Consider investigating an interaction using a linear regression with the specification:

Y = β0 + β1X + β2M + β3X*M + e

Where: $$ \begin{array}{c} & \text{Coefficients} & \text{Sig.} \\ \hline Intercept & -2.00 & \text{p<.05 (significant)} \\ X & -.001 & \text{p>.05 (not significant)} \\ M & .001 & \text{p>.05 (not significant)} \\ X*M & 1.00 & \text{p<.05 (significant)} \end{array} $$

Then say you wanted to graph the two-way interaction maybe using the commonly available interaction spreadsheet from Jeremy Dawson's website (sample spreadsheet).

Concerning the effects of X and M, is it more "correct" to:

a. enter in the value returned by regression even though that regression does not support the existence of any effect

or

b. enter 0.00 for those coefficients because the regression does not support a statistical relationship between X and Y nor between M and Y when accounting for their interaction?

Note that making either decision here would not change the visualization in this case but potentially could (I think) with higher coefficients for X and M. However, I would consider this question to be more of a "philosophy of science" question than purely being about the visualization itself (if there were a "philosophy-of-science" tag I would have used it here). If a statistical test of a relationship between two variables reveals that there is no support for a statistically significant relationship, should we ever use numbers that indicate that there is indeed a relationship between the two variables? However, it also seems strange to throw out those coefficients even though the statistical test is unable to support the existence of any relationship.

If anyone can point me to good papers concerning this topic I would be extremely interested. Thanks in advance!

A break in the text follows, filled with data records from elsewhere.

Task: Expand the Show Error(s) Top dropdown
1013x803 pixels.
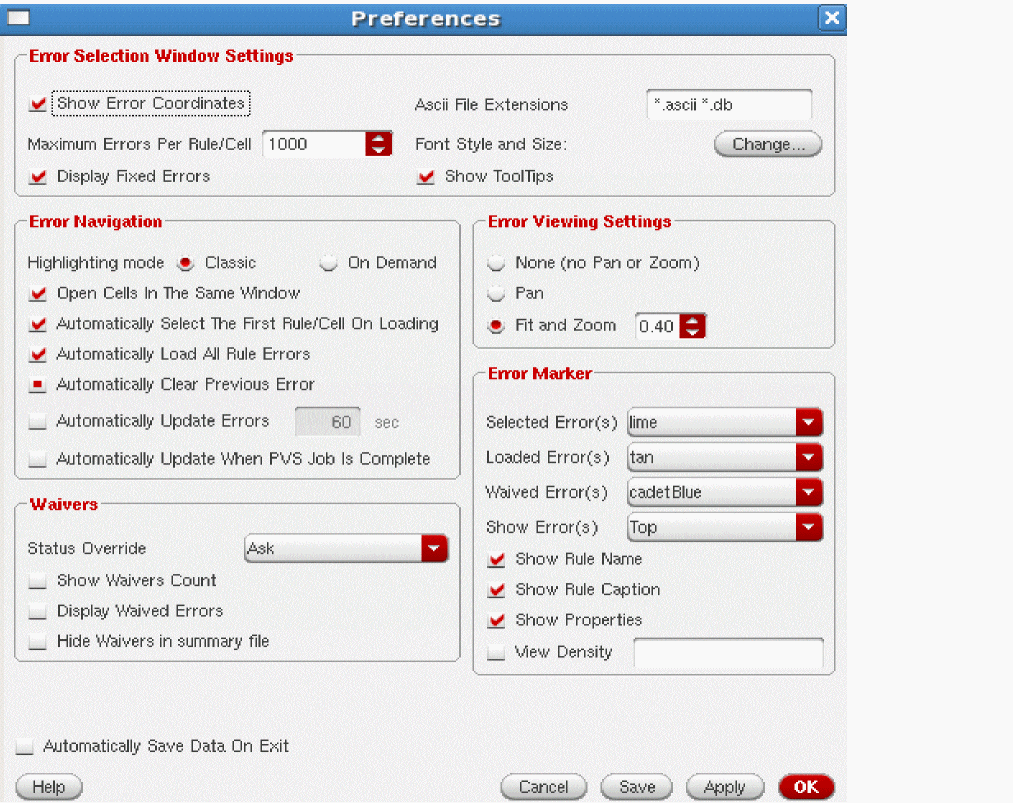Action: pos(809,528)
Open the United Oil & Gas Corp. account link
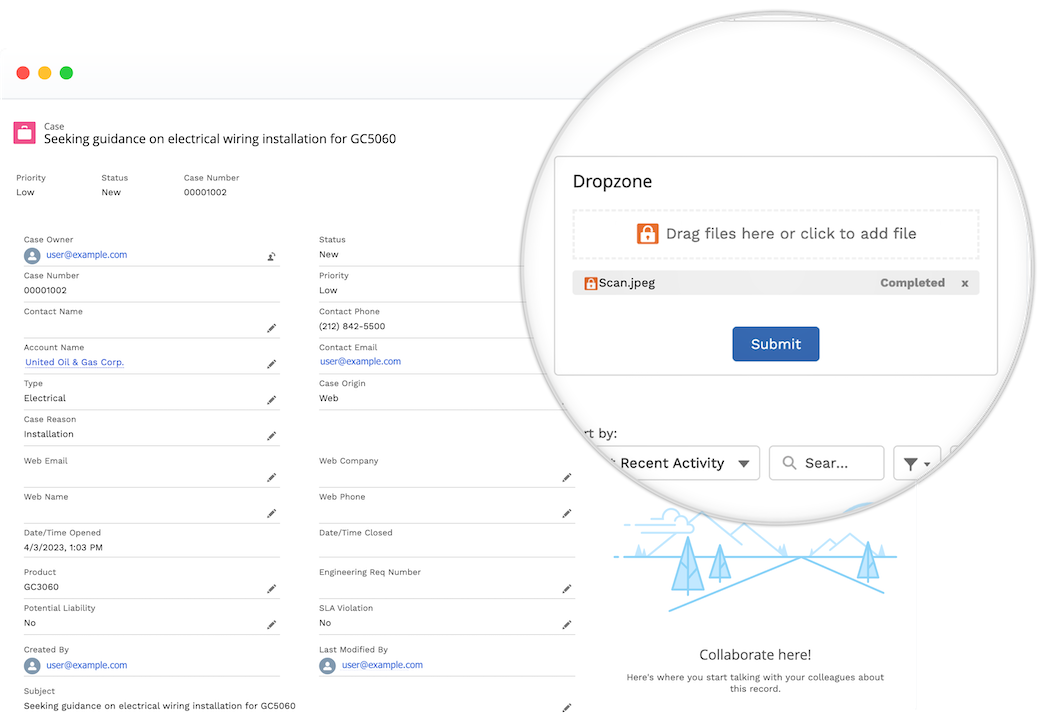Viewport: 1044px width, 713px height. click(74, 362)
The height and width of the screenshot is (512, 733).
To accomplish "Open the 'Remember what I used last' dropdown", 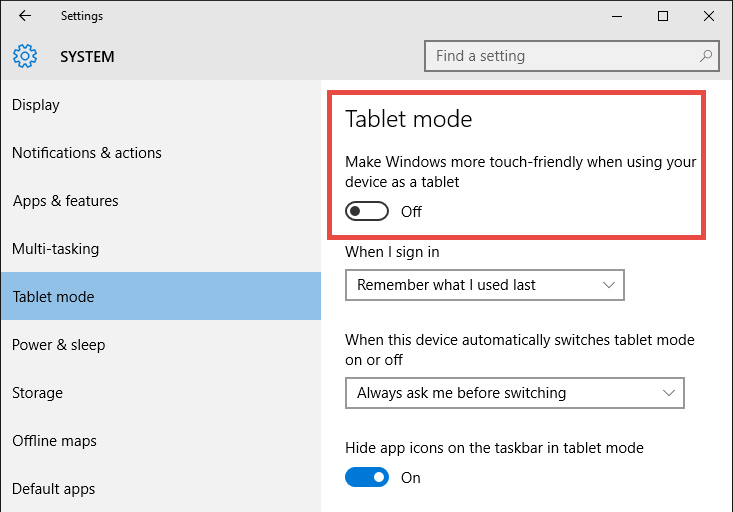I will pos(485,285).
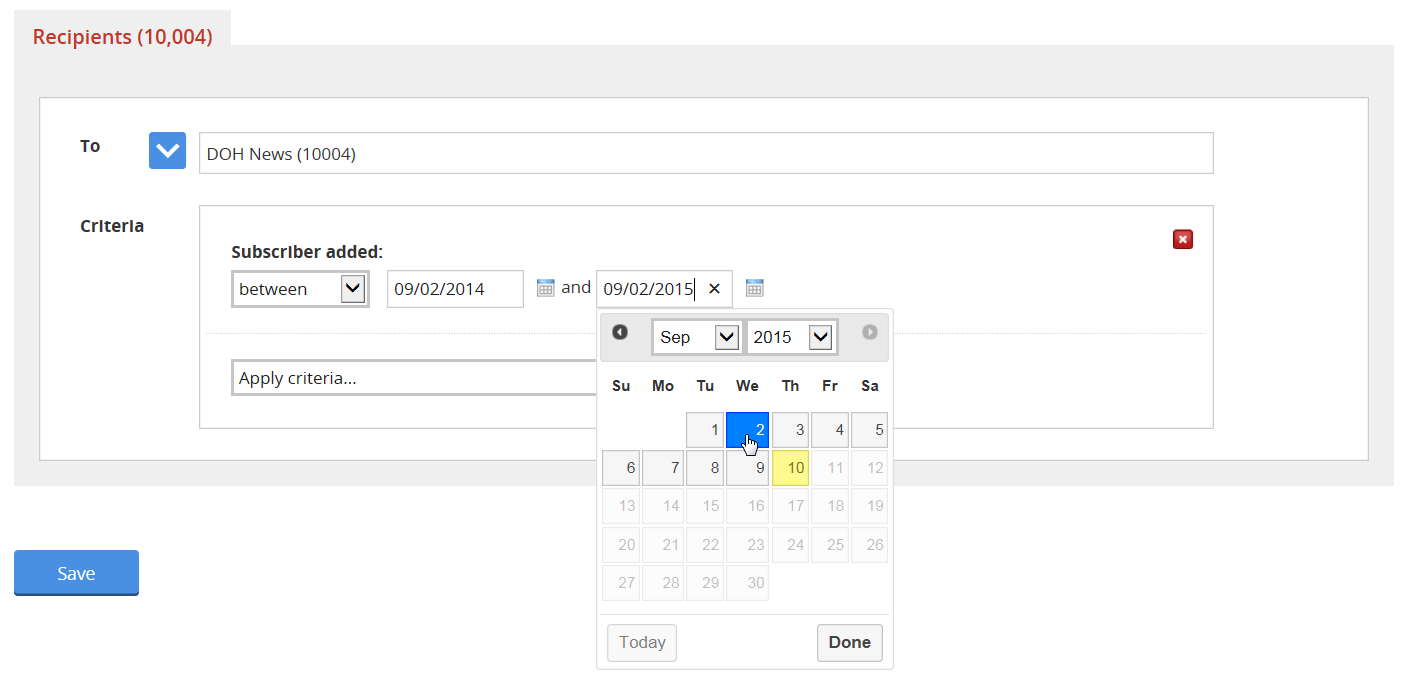Clear the 09/02/2015 end date value

(x=714, y=288)
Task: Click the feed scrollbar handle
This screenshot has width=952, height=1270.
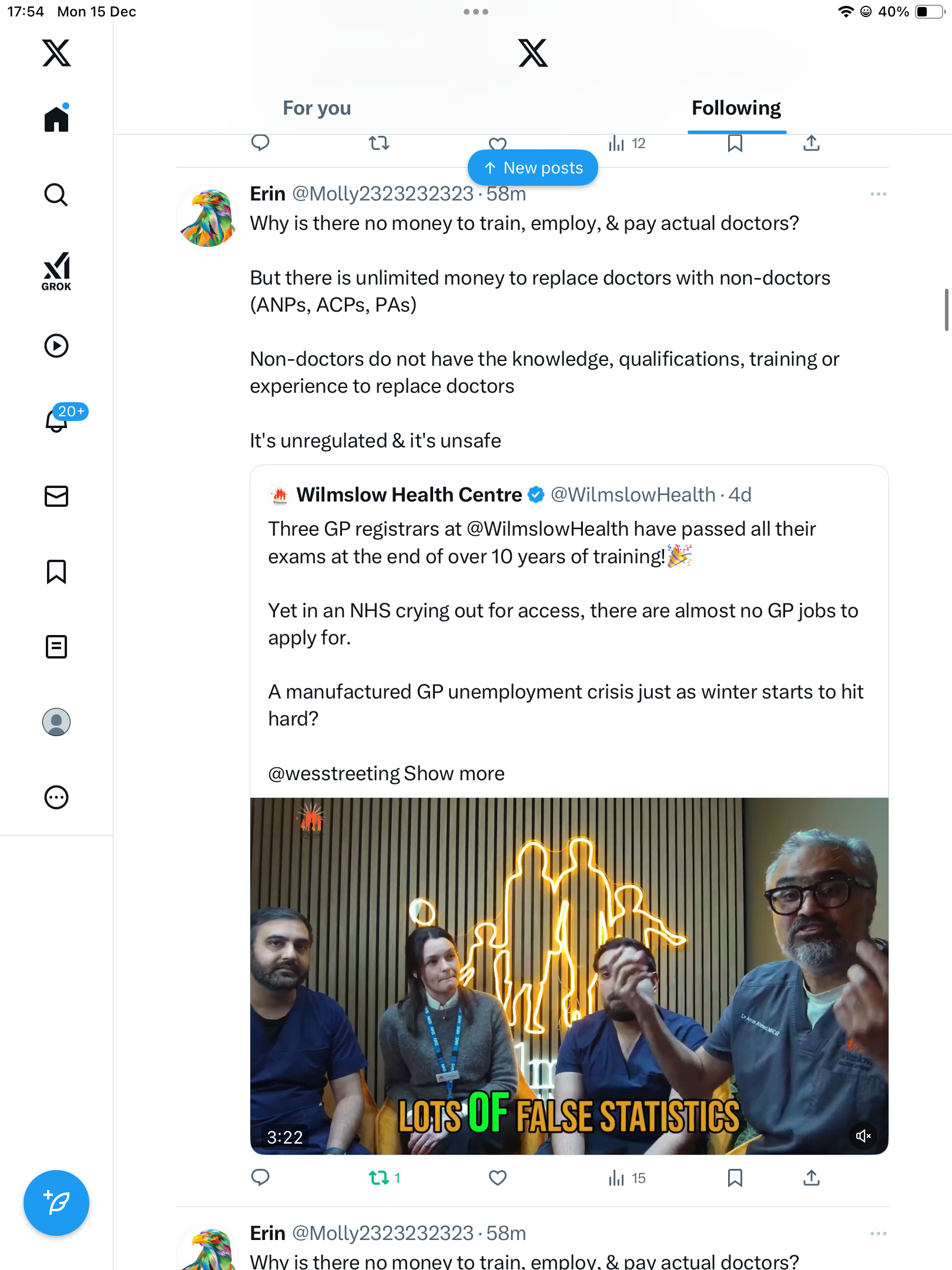Action: (x=946, y=310)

  • The regression is not saying the effect is zero; it is saying that it cannot pin down the effect. A high p-value is not evidence in favor of the null hypothesis. Nonetheless, the observed points have the calculated coefficient for their equation of best fit. – Dave May 25 '21 at 18:10
  • 1
    I believe the discussion at https://stats.stackexchange.com/questions/11009 answers your questions. The point is that in most cases the terms `X`, `M`, and `X*M` form a *group* in which the inclusion of `X*M` requires the inclusion of both `X` and `M`. You haven't given us any indication your situation might be an exception. – whuber May 25 '21 at 18:35
  • @Dave, thank you for your reply. Good point. A high p-value does not support there being no relationship - a high p-value doesn't support there being a relationship. Also, as I never hypothesized any relationship to begin with, it's questionable to even say that specific p-value is a proper test of anything. I'm noticing that my example is not perfect, by far. – Harrison B. Pugh May 25 '21 at 19:17
  • @whuber, thank you too. However, that discussion seems to talk about the inclusion of regressors when modeling their interaction and so it's not really on target. What I'm asking is that if we can't support their being a relationship between two variables (high p-value) should we use or discard the information about that unsupported (and possibly not hypothesized) relationship. – Harrison B. Pugh May 25 '21 at 19:18
  • For the question about what to do about p-values, please consider consulting some of our [higher-voted threads on the topic](https://stats.stackexchange.com/search?tab=votes&q=p-value%20interpret). – whuber May 25 '21 at 19:45

0 Answers0